Clemens Schmid: «Geteilte Qualifikation beste Lösung»

Von Gerhard Kuntschik
Clemens Schmid und Manuel Reuter

Clemens Schmid und Manuel Reuter

In Imola wurde über das Qualifikations-Ausnahmeformat für den Norisring debattiert. Die gefundene Lösung für die 2,3 km kurze Strecke sei in ihrem Sinn, meinen die Fahrer.

«Der Modus mit zwei Gruppen, deren Abfolge am zweiten Tag gedreht wird, ist der beste Kompromiss. Dabei haben sich die Fahrer eingebracht. Für uns ist das zweifellos die beste Lösung», erklärt DTM-Rookie Clemens Schmid.

Neuling ist er zwar in dieser Serie, nicht aber auf dem Norisring am Wochenende, auf dem er schon drei Mal im Porsche Carrera Cup antrat, «und dabei ging es mir nie schlecht. Ich mag diesen Kurs», erklärt der 31-jährige Tiroler.

Während er den Quali-Modus begrüßt, hofft er auf Umsicht der Rennleitung, was die Boxengasse betrifft: «Die ist in Nürnberg eng, ein ‚unsafe release‘ passiert da schnell. Ich hoffe, dass alle aufmerksam sind. Für die Mechaniker kenn es dort speziell kritisch werden.»
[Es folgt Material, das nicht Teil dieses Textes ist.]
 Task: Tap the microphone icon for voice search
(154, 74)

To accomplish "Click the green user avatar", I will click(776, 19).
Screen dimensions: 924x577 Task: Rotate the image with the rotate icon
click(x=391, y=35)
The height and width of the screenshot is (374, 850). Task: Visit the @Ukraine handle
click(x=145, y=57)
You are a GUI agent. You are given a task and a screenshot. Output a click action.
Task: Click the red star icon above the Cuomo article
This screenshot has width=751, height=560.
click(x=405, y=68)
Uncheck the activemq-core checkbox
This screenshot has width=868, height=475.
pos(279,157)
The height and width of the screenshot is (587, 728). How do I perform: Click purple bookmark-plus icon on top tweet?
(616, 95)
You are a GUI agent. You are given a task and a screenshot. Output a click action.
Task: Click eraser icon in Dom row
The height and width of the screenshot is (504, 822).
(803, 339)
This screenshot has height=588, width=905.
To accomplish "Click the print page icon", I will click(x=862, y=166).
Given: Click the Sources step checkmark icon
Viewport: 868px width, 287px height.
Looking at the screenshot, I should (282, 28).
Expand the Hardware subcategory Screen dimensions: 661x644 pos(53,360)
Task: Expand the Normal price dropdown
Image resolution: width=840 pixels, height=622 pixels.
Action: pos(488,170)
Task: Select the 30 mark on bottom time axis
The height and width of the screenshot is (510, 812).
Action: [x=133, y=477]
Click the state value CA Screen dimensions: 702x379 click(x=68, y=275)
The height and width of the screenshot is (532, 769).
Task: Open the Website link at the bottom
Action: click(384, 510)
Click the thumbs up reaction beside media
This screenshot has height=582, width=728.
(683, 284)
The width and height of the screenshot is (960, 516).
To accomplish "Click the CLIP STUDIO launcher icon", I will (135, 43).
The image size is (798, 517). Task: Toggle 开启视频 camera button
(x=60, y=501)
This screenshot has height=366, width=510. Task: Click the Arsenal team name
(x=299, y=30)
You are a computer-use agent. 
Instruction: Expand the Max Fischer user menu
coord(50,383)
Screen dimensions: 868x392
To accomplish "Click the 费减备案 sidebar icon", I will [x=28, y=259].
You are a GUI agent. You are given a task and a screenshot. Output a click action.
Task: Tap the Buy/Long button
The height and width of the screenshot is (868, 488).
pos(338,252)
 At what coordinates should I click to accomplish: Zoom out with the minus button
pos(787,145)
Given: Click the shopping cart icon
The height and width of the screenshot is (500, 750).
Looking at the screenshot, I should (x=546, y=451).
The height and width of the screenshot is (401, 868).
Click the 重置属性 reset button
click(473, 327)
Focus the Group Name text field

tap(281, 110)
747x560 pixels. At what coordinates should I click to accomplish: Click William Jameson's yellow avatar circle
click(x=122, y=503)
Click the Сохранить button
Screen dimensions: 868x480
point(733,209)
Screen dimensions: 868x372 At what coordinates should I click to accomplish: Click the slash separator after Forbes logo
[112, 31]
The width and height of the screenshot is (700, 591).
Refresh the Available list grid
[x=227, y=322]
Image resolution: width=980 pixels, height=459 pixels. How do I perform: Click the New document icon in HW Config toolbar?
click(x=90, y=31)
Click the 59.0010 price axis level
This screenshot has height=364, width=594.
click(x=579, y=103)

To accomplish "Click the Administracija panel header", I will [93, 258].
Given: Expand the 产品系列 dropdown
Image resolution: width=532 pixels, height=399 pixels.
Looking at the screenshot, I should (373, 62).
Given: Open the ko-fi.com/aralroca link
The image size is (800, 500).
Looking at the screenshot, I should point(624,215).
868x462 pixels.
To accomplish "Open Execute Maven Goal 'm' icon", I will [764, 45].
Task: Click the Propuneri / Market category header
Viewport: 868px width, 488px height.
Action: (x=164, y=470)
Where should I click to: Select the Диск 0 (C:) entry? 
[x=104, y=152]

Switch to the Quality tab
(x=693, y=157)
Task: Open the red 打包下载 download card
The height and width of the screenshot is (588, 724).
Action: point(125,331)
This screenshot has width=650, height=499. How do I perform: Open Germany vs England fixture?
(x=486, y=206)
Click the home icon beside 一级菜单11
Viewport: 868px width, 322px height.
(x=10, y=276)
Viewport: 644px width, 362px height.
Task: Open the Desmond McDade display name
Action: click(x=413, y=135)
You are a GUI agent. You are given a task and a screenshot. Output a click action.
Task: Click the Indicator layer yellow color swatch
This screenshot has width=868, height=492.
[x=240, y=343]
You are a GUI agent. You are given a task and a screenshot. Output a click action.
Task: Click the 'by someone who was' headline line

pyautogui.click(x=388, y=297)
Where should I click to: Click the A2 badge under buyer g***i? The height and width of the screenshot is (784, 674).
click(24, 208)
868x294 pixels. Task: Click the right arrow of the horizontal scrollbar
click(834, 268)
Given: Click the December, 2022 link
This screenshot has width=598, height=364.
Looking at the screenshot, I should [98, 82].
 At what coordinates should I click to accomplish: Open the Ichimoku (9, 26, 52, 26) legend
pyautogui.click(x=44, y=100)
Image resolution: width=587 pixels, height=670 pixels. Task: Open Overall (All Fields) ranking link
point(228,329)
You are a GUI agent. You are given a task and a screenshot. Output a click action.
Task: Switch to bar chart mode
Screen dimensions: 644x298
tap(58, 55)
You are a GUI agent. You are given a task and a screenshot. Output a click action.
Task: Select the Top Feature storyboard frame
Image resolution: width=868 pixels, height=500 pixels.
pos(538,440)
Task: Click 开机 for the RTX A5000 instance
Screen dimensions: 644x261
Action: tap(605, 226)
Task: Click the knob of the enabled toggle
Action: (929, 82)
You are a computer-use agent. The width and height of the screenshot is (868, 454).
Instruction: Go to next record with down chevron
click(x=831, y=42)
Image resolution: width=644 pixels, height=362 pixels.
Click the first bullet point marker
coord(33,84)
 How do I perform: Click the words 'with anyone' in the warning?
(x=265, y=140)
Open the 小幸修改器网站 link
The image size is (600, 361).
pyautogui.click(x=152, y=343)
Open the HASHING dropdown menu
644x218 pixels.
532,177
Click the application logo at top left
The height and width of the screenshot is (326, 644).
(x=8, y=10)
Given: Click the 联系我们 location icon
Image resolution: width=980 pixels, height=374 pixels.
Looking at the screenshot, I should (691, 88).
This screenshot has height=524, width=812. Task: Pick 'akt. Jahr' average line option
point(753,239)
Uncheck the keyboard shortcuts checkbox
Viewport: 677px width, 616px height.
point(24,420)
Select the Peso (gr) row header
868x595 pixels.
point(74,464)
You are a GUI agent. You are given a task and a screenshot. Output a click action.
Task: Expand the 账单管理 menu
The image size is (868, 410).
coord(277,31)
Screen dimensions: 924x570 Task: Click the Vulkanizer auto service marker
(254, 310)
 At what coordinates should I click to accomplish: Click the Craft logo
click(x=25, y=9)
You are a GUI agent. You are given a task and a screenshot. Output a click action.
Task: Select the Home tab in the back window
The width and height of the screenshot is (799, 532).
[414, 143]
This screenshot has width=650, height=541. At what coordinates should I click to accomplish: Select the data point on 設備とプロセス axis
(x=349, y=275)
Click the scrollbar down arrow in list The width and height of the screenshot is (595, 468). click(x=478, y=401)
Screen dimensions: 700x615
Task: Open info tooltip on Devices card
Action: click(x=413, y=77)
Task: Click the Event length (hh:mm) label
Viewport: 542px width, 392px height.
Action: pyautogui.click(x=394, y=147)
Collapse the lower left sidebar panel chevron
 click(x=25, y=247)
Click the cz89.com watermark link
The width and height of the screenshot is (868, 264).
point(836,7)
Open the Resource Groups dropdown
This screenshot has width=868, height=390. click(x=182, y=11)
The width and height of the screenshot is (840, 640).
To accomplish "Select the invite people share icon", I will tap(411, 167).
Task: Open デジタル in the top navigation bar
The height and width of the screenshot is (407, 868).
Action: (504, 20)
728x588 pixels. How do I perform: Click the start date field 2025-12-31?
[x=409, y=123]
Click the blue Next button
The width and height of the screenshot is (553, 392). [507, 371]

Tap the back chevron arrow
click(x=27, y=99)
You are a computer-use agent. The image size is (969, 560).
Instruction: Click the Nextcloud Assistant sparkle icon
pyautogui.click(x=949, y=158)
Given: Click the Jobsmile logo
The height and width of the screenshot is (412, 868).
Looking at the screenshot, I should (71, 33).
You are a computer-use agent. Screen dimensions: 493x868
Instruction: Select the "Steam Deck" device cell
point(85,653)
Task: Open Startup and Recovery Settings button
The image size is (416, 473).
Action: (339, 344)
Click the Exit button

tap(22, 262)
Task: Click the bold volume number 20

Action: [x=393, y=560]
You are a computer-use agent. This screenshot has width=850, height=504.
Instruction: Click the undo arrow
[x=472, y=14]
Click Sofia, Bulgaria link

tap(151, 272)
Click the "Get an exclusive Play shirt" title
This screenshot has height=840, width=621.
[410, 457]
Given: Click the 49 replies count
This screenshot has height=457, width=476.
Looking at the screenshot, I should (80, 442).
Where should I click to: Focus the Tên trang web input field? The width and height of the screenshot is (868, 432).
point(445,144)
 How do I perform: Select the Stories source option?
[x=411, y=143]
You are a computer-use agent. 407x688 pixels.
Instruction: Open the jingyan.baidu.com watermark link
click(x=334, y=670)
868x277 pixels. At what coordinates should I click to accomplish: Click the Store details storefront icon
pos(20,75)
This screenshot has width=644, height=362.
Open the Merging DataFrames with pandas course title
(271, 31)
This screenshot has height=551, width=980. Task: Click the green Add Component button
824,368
Für Lamborghini-Pilot Schmid sind trotz der Probleme und Enttäuschungen der letzten Rennen die Ferrari von Red Bull AF Corse Favoriten: «Die sind stark auf der Bremse und schnell. Ich erwarte auch Audi stark.»

Er selbst fühlt sich in der DTM angekommen: «Der Lausitzring war schwierig für mich nach dem Unfall in der Steilkurve beim Testen. Imola war gut, Sonntag hatte ich beim Safety Car Pech und mein Stopp war zu langsam. Außerdem wurde durch die Berührung von Götz‘ Mercedes ein Sensor am Lambo-Auspuff beschädigt, der den Abgasdruck falsch erkannte und die Leistung drosselte.» Aber die ersten Punkte als Sechster im ersten Imola-Lauf gaben natürlich viel Auftrieb.

Für seine Mannschaft organisierte Teamchef Gottfried Grasser Montag dieser Woche noch ein «Teambuilding» mit einem Kart-Rennen in Kalsdorf nahe Graz.

Schmid war als einziger der Fahrer dabei und berichtete etwas amüsiert: «Gottfried wurde guter Dritter, aber so fertig habe ich ihn noch nie aus einem Gefährt steigen sehen. Ich fürchte, er spürt alles auch noch in Nürnberg. Aber für die Stimmung im ganzen Team war der Event großartig.»

Für Nürnberg und die zweite Saisonhälfte nimmt sich Schmid vor: «In der Qualifikation sollte es stets in die Top 12 gehen, und mit guter Strategie sind dann auch Punkte möglich.» Was er noch lernen muss? «Die Langstrecke kann ich mittlerweile gut, aber in einem Sprint wie der DTM muss ich am Start oder einem Re-Start einfach aggressiver werden.»